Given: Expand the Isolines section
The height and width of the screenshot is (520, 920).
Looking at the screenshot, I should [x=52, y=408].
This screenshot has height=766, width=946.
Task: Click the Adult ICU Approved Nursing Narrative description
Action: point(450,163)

* * *

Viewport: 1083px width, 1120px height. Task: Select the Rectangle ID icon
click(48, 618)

==

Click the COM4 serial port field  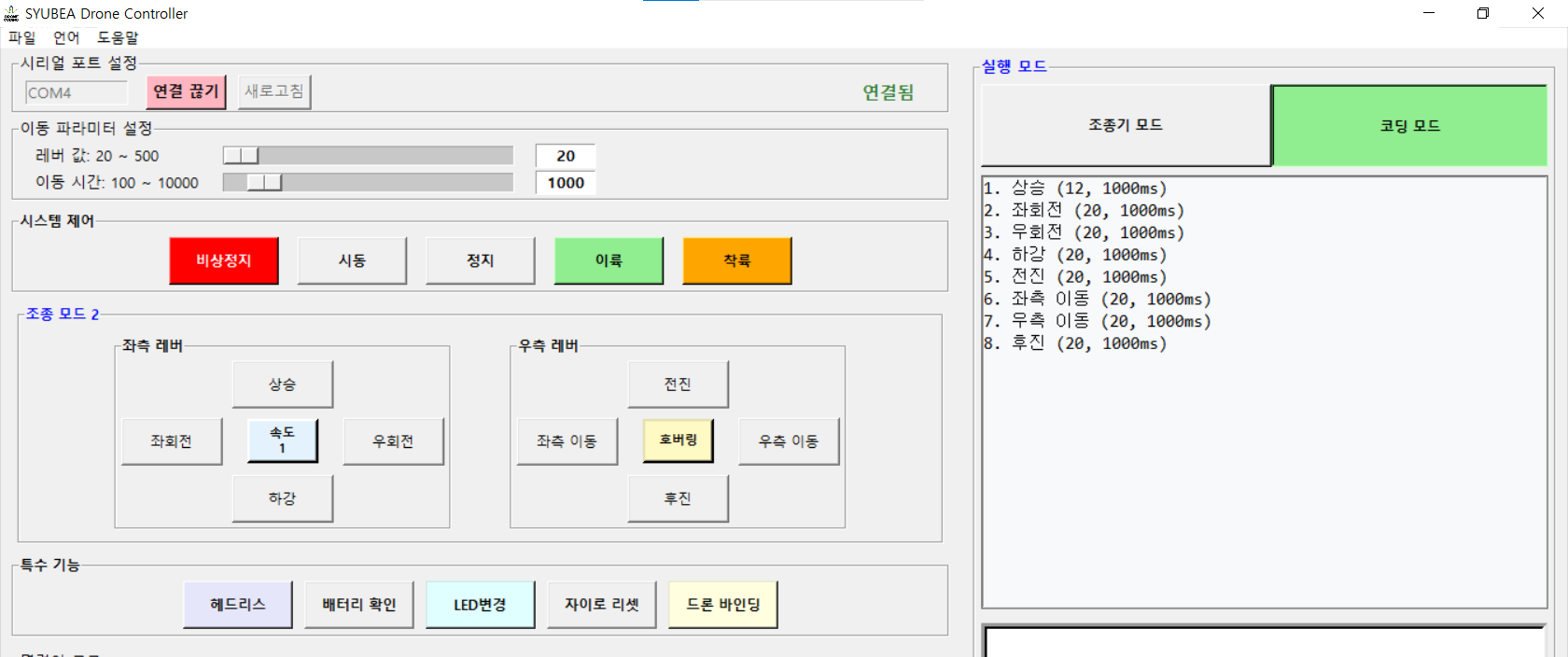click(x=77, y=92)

■ **What the task asks**: Please echo the rows word for word, from the line that contains "Given: Expand the Isolines section" through the line that contains "Action: point(450,163)".

■ **Expected answer**:
Given: Expand the Isolines section
The height and width of the screenshot is (520, 920).
Looking at the screenshot, I should [x=52, y=408].
This screenshot has height=766, width=946.
Task: Click the Adult ICU Approved Nursing Narrative description
Action: point(450,163)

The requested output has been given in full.